By Dylan J. Darling

The Bulletin

In a county on edge about an ongoing armed occupation of a national wildlife refuge headquarters, the Harney County Sheriff’s Office put out a warning Wednesday about weekend gunfire. Don’t be alarmed, according to the agency, as the racket will be coming from hunters shooting at coyotes.

“Throughout the weekend, as the competition is taking place, folks may hear gunshots or see spotlights at night,” read the message posted in a tweet by the sheriff’s office. “We want to reassure you that (they) are part of the lawful coyote hunt.”

The third annual Harney County Coyote Classic is set to take place this weekend near Burns and Crane, according to the sheriff’s office. The Malheur National Wildlife Refuge headquarters, which is occupied by an armed group, is about 30 miles southeast of Burns and 25 miles southwest of Crane.

At least 150 people split into one-, two- and three-person teams are set to be hunting for coyotes this weekend, according to the sheriff’s office. The hunt is mainly on private land around Burns and Crane.

The Oregon Department of Fish and Wildlife classifies coyotes as predatory animals. They may be hunted year-round and there are no limits as to how many coyotes someone may kill.

Last year, the Harney County Coyote Classic drew criticism from animal rights groups that said it was a waste of wildlife.
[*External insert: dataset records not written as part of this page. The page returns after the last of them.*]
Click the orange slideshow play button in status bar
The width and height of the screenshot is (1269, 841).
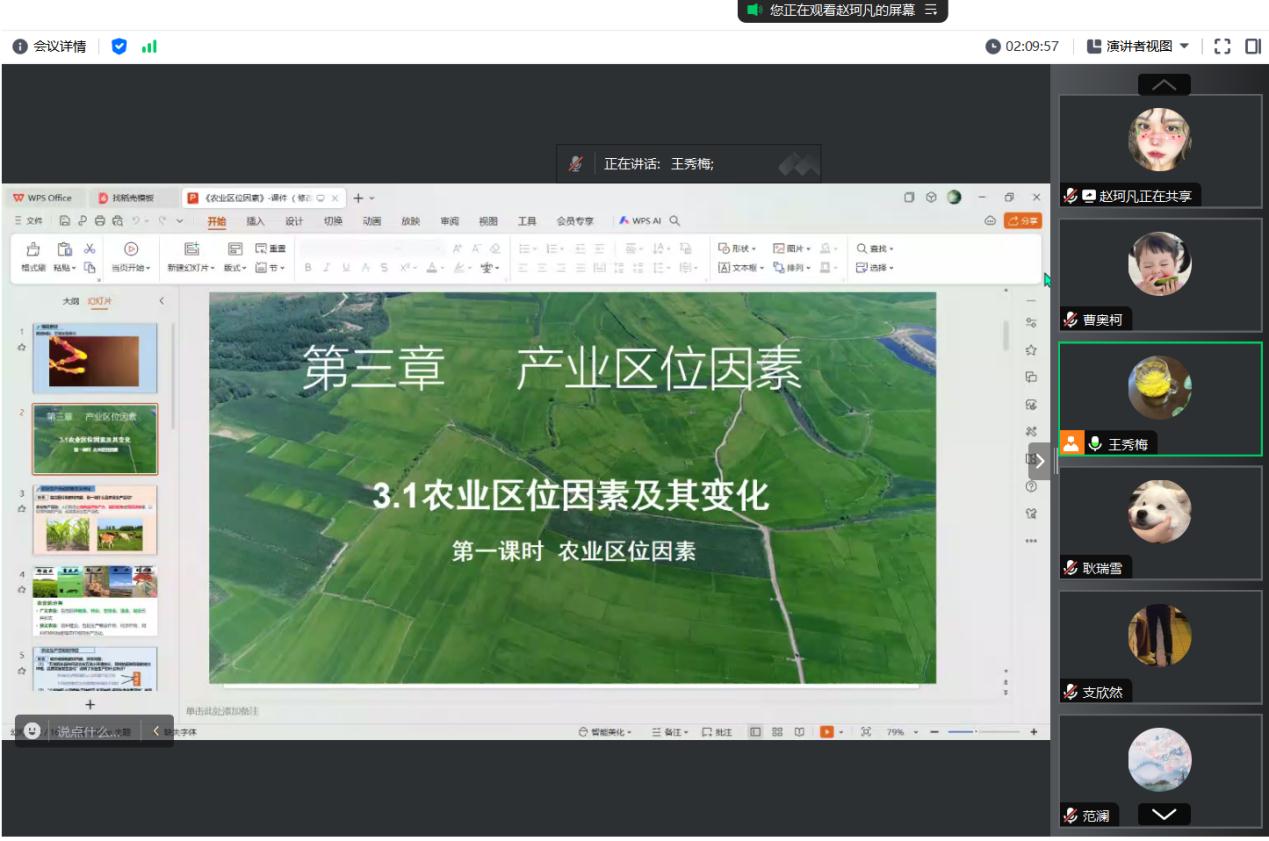pos(826,732)
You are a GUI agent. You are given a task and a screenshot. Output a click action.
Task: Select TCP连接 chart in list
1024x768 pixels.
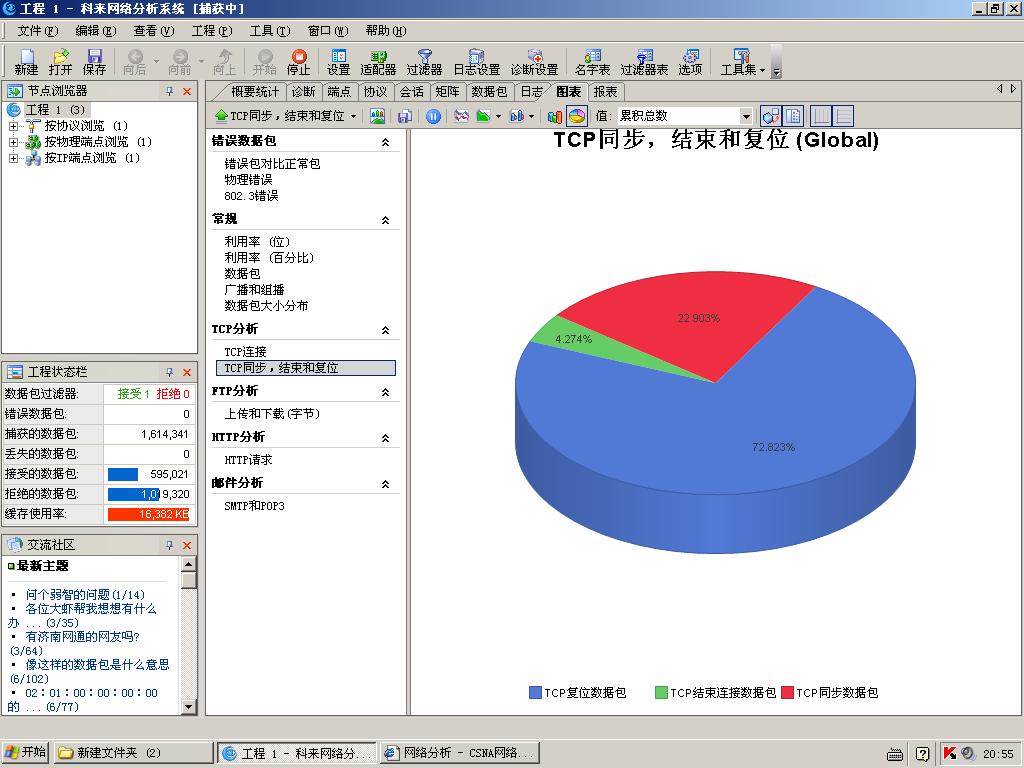[x=245, y=352]
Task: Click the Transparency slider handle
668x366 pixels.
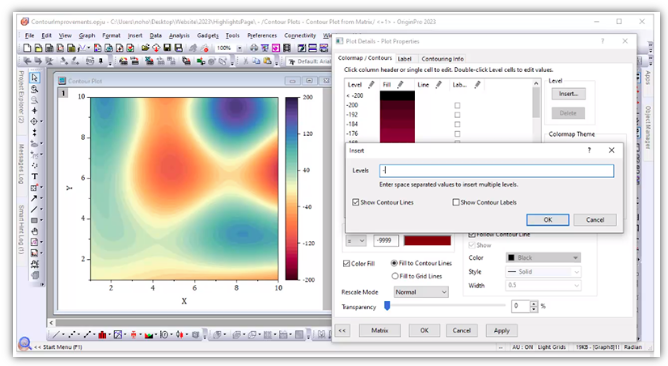Action: point(387,305)
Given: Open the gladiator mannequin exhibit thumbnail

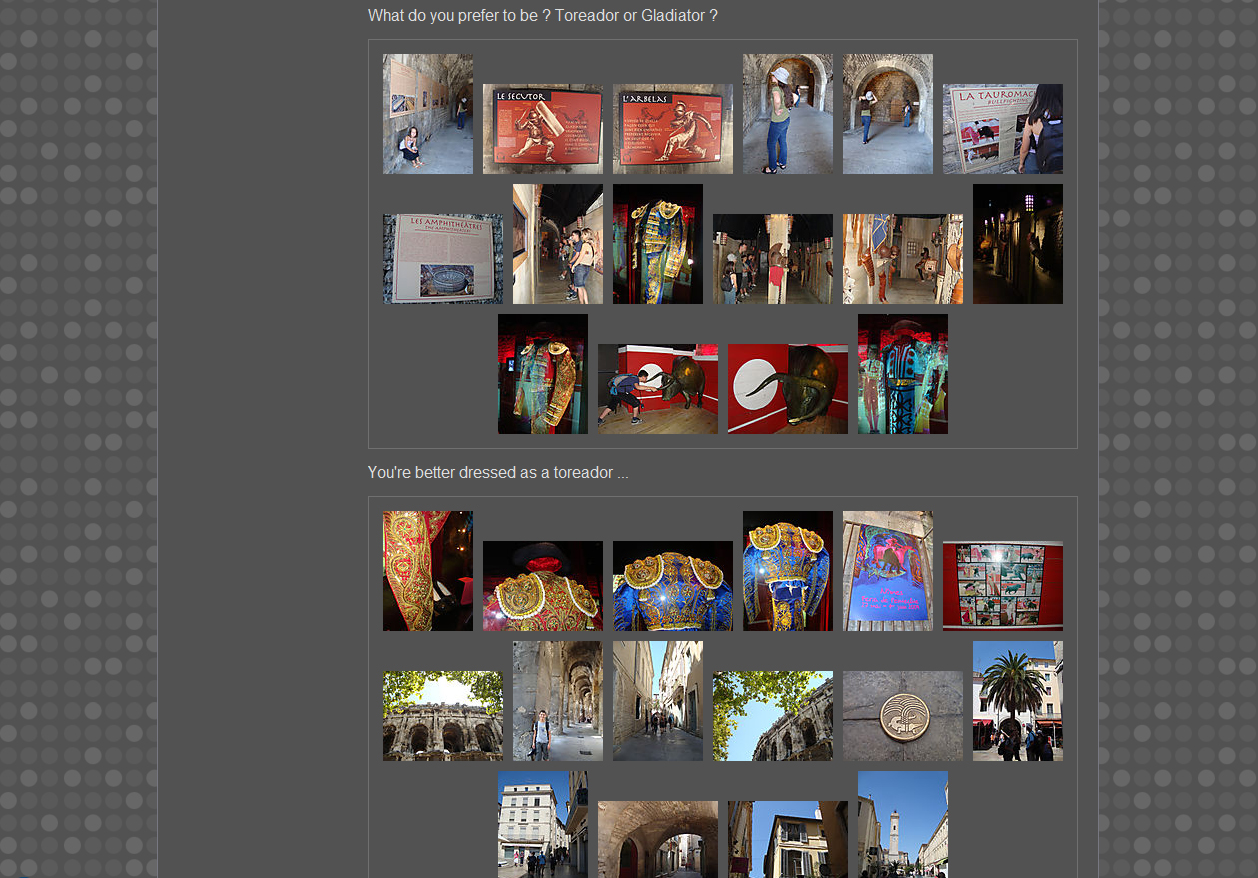Looking at the screenshot, I should 902,258.
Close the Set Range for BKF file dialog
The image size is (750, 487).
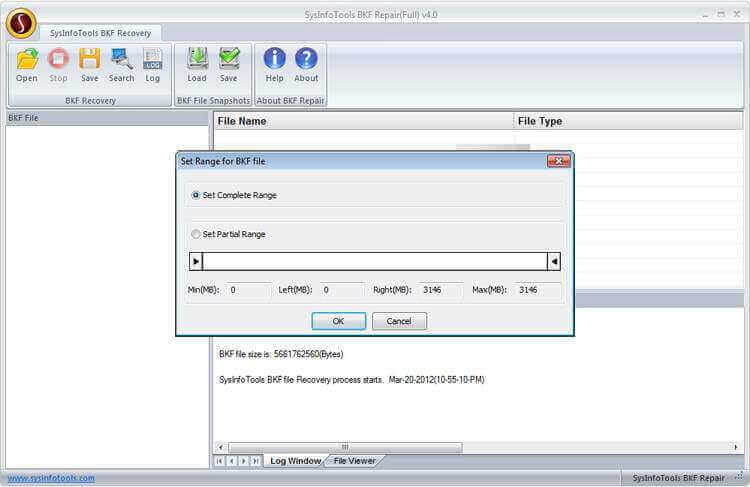click(558, 161)
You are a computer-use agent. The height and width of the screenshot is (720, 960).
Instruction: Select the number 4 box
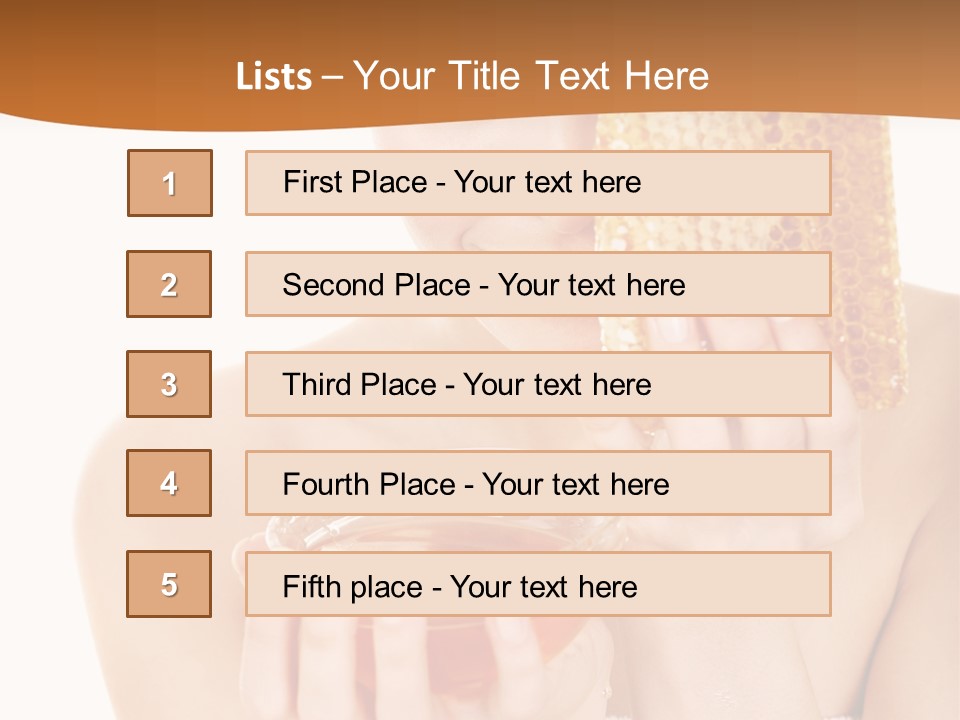click(169, 483)
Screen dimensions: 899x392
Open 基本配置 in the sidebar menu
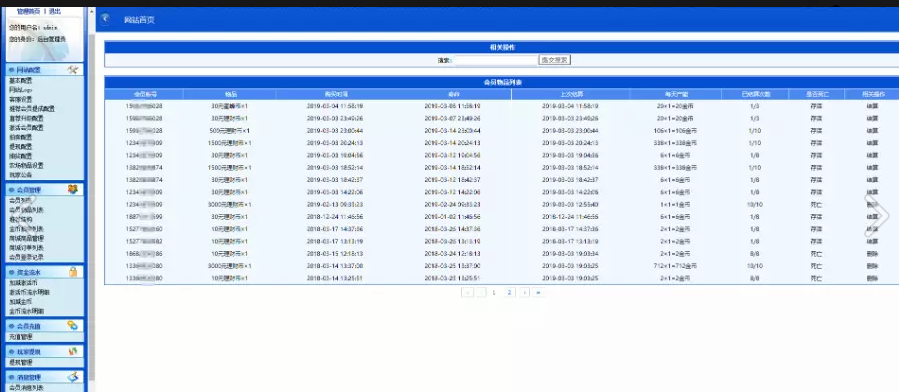(21, 81)
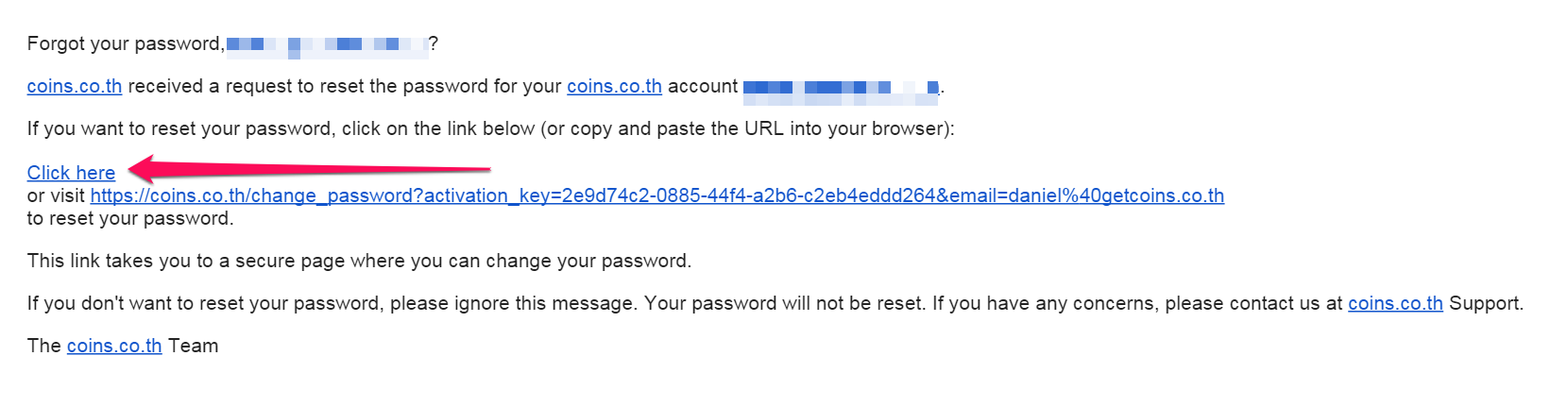Click the word "Support" at line end
This screenshot has width=1568, height=407.
tap(1485, 303)
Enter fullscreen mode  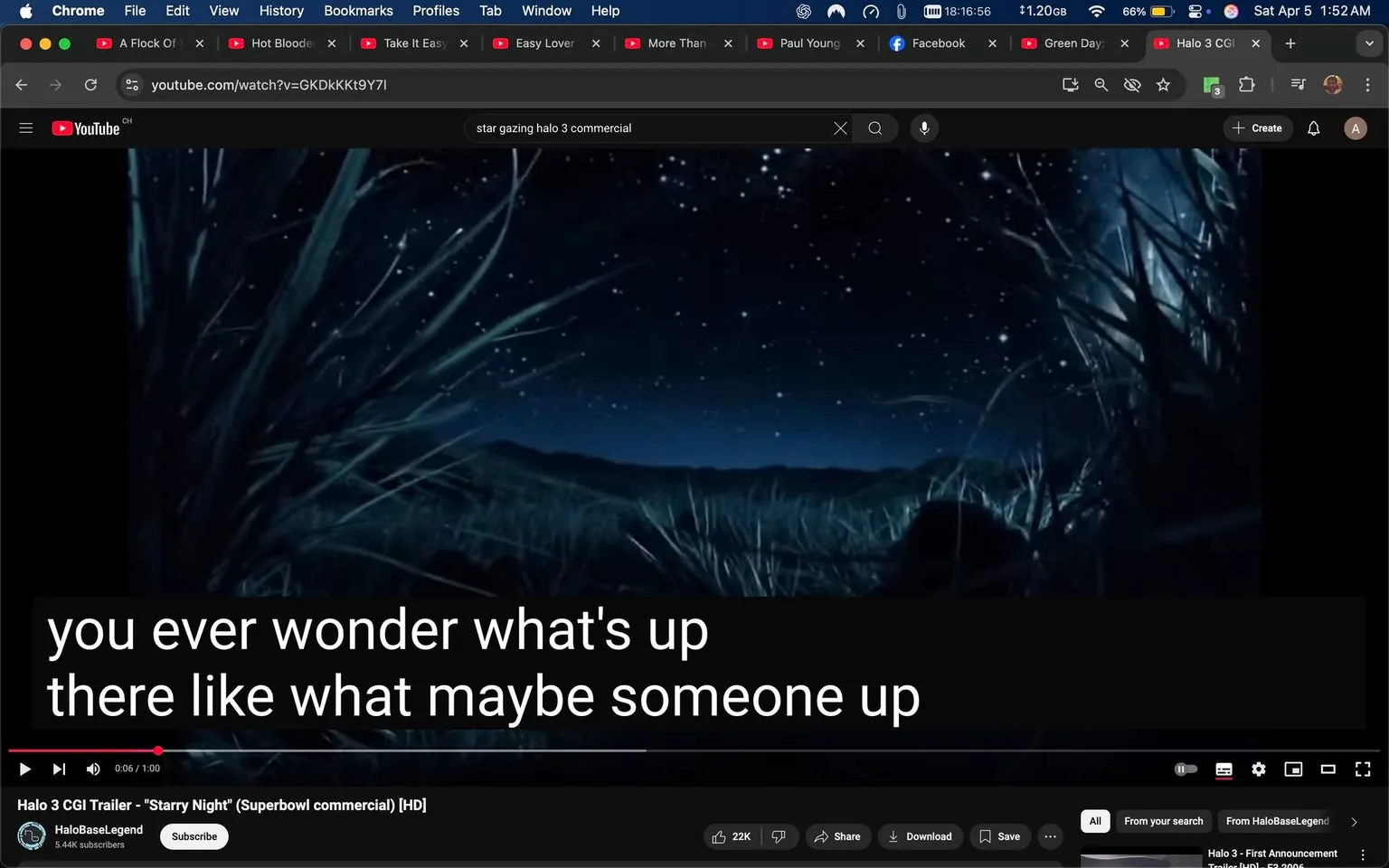coord(1363,769)
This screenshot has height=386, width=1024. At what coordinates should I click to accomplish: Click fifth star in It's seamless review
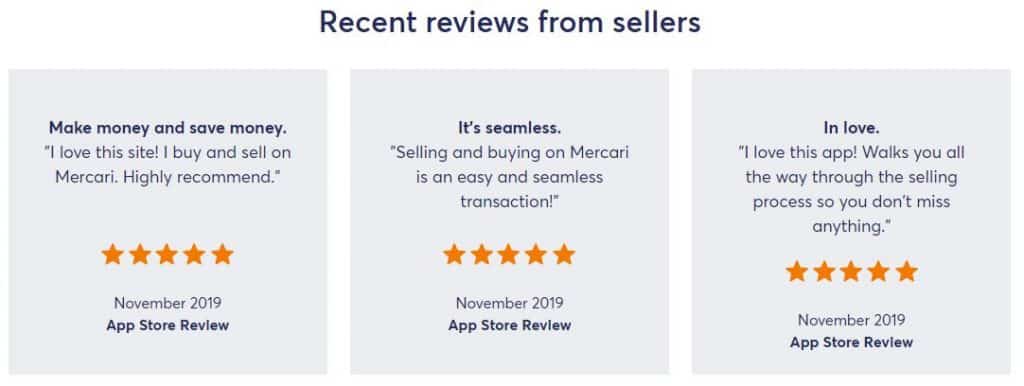(564, 254)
A poster for last year’s event showed participants could win guns, cash and other prizes for bringing in the highest average weight of killed coyotes each day of the contest, as well as for the heaviest and lightest animal.

The occupied refuge headquarters is along a partly paved, partly gravel road that runs east to west; the road is called by a couple of names, including Sodhouse Lane.

“The competition organizers have asked participants to stay off Sodhouse Lane,” according to the sheriff’s office.

Anyone with questions or safety concerns should call 541-573-3162, according to the sheriff’s office. The line is not monitored throughout the day so anyone who feels in immediate danger is recommended to call 911.